Well, the people that live across the street from my roomie's folks has a woman who a few years ago took in her half-sister/half-cousin to raise with her daughters.
It seems that her father married her aunt (mom's sister) and produced this girl. These people were such bad parents that the child was removed and placed with her sister/cousin. to top it all off, she was younger than the sister/cousin's 3 daughters.
WEIRD!
@Hatley (163772)
• Garden Grove, California
23 Oct 08
hi twoey68 oh my yes I think I would feel even worse if I
were in that situation and my hubby had cheated on me with a family member. Bad enough if it was with a stranger to me but worse with one's own family. I was never in this situation as
my hubby never cheated on me, and I had verylittle in the way of family either. I dont know how I would handle it if I had been in that situation, I wou ld hav e been very angry and would ask for and get a divorce, and I would tell my c hildren that their dad was a louse, first and foremost.
@ANTIQUELADY (36440)
• United States
22 Oct 08
i would never let myself get invoved in that kind of situation to start with. that's pure stupidity to start with.
@Barb42 (4214)
• United States
22 Oct 08
It has never been in me to cheat on my husband, not even when we went together. But some certainly don't think a thing about cheating. Anything usually goes. They don't think about hurting their spouse or the children! I know; my daughter went through it two times, with 2 kids from both husbands. The first one never even gave her time to have the 2nd child!

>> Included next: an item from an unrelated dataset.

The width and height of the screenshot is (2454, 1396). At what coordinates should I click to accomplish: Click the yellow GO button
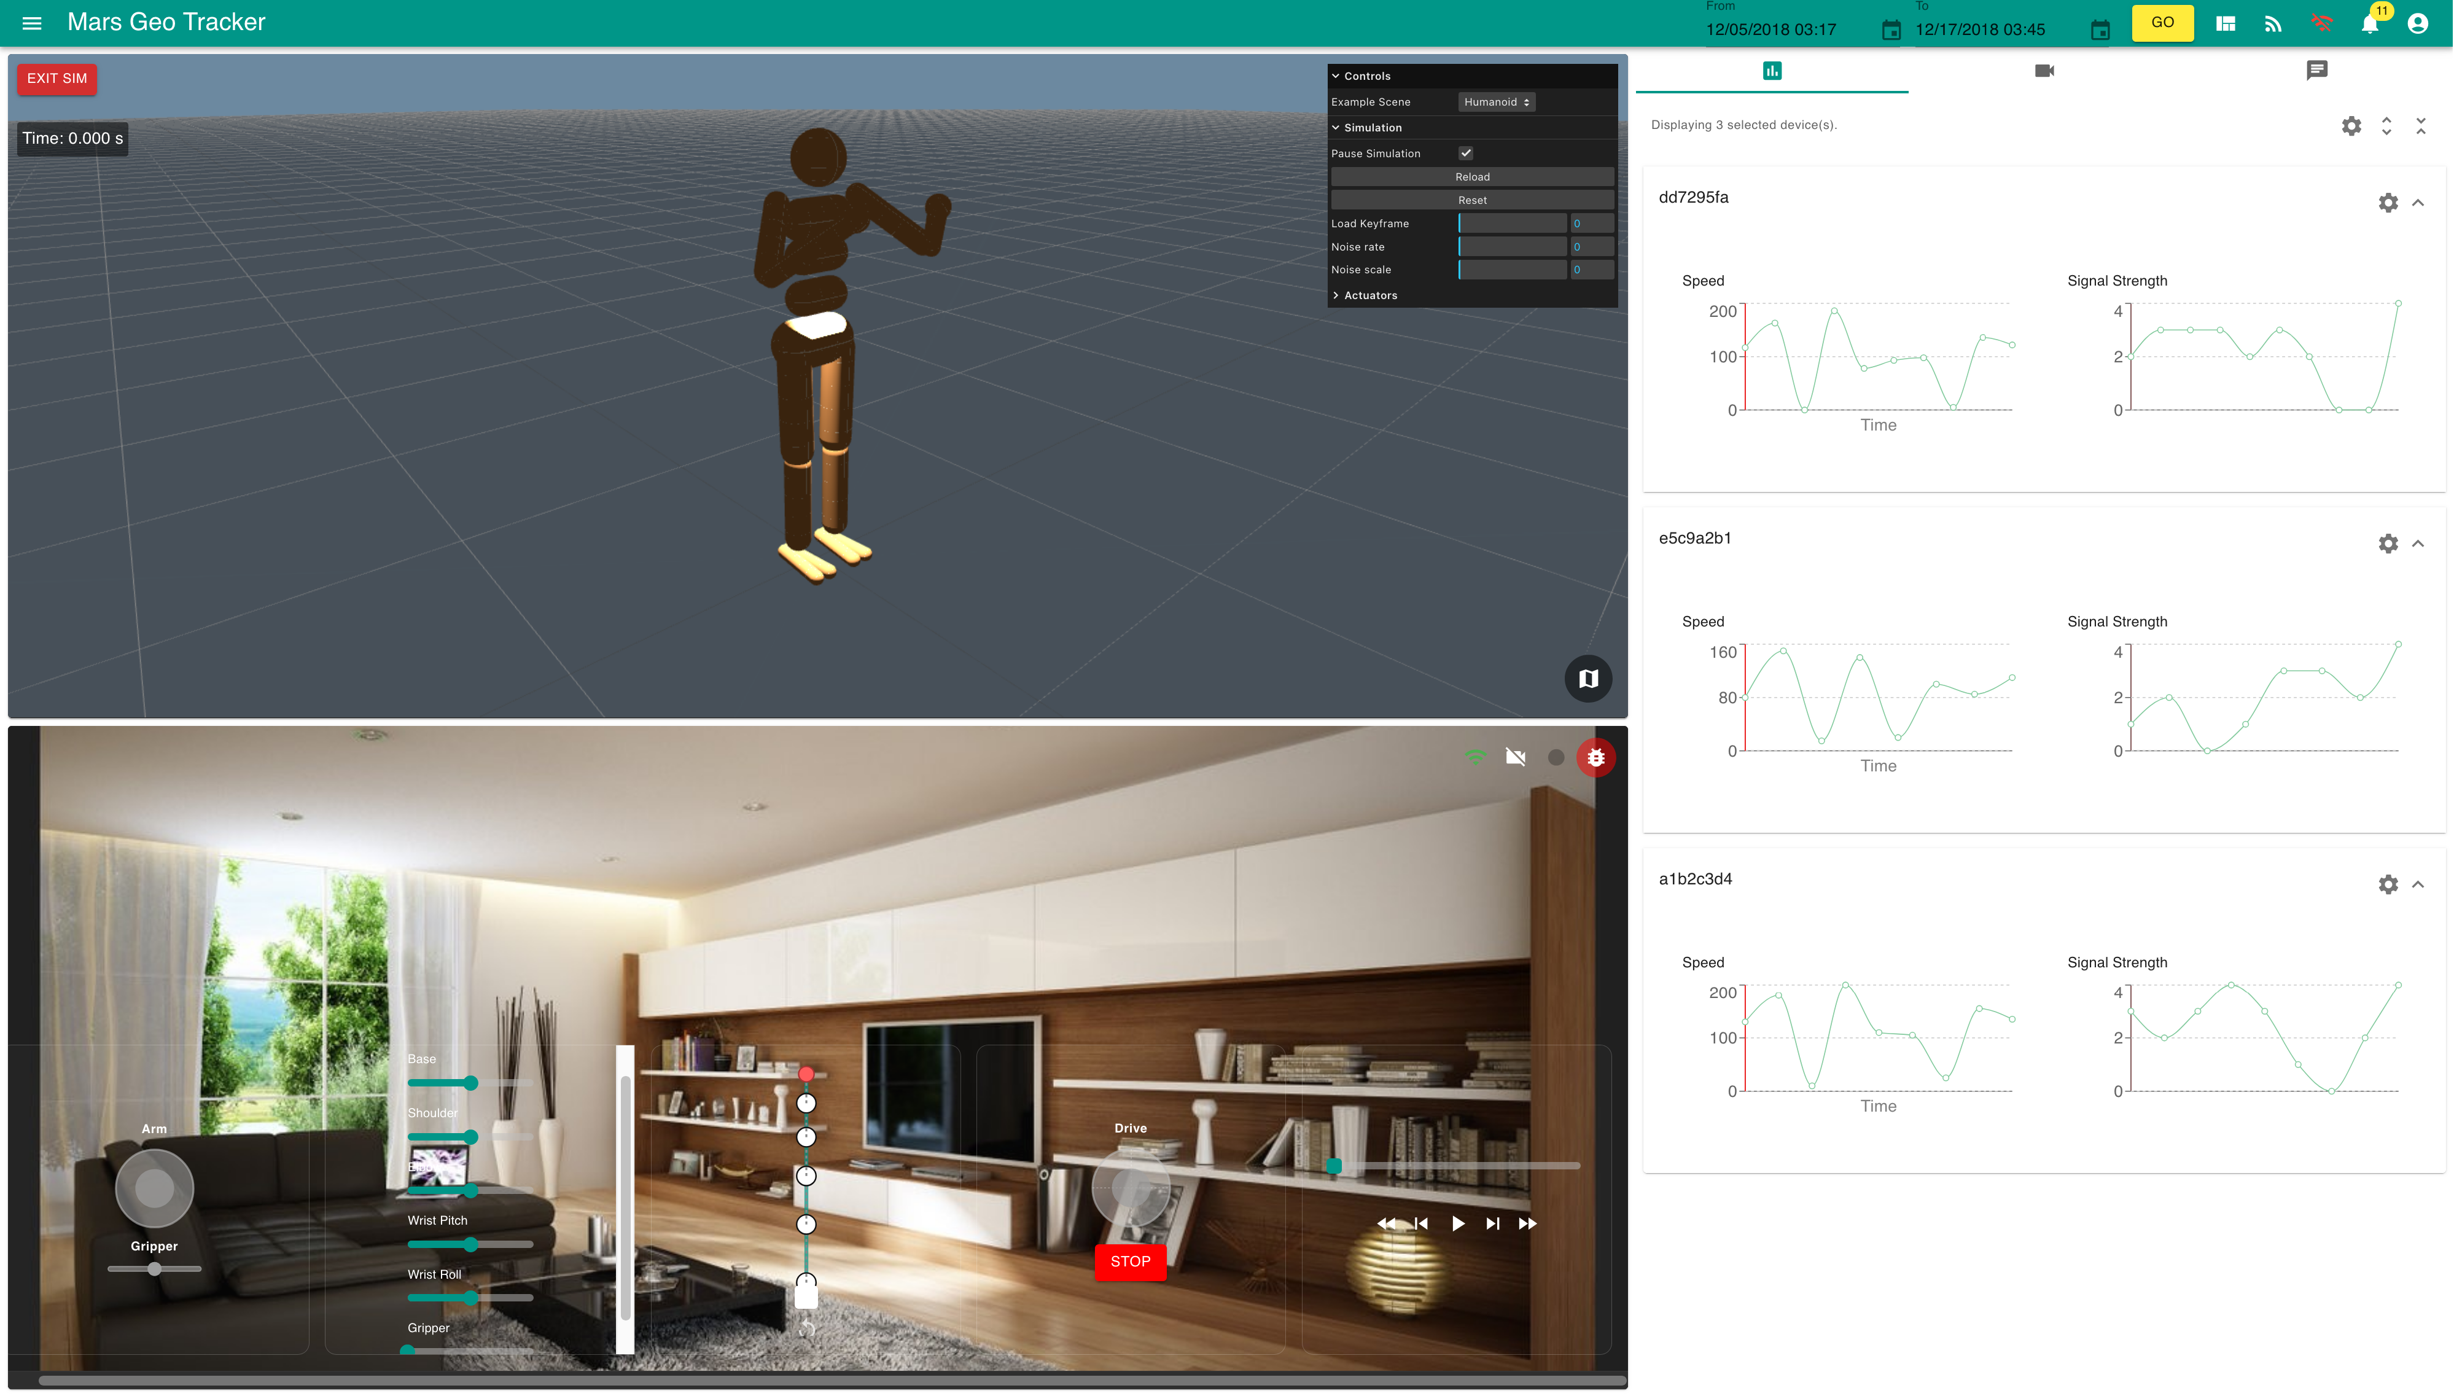pos(2162,23)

Men who cheat on their wives and have children are cheating on their children as well. I think you should be able to move away and forget them! Children deserve better. And for a man or woman to cheat with a relative is unthinkable to me! I'd cut off ties with the family member, even if it was a sister or brother! If they didn't love me enough to think my spouse was off limits, then they didn't love me, period! But there are so many people that think of themselves before anyone else. And they'll go behind your back and cheat with anyone. I've heard of a sister cheating on her sister with her husband and they later married. I couldn't handle it. I don't have a sister, so I wouldn't have to worry about that, not that I've ever worried about my husband cheating on me anyway and likewise with me.
@tamarafireheart (15384)
•
22 Oct 08
Hi twoey68,
What an awful sistuation to be in, firstly I would let the member of my family to have him and disown her, but I have no children so I don't have to worry about that. My husband and my sister's family gets on very well so we are all ok in that way.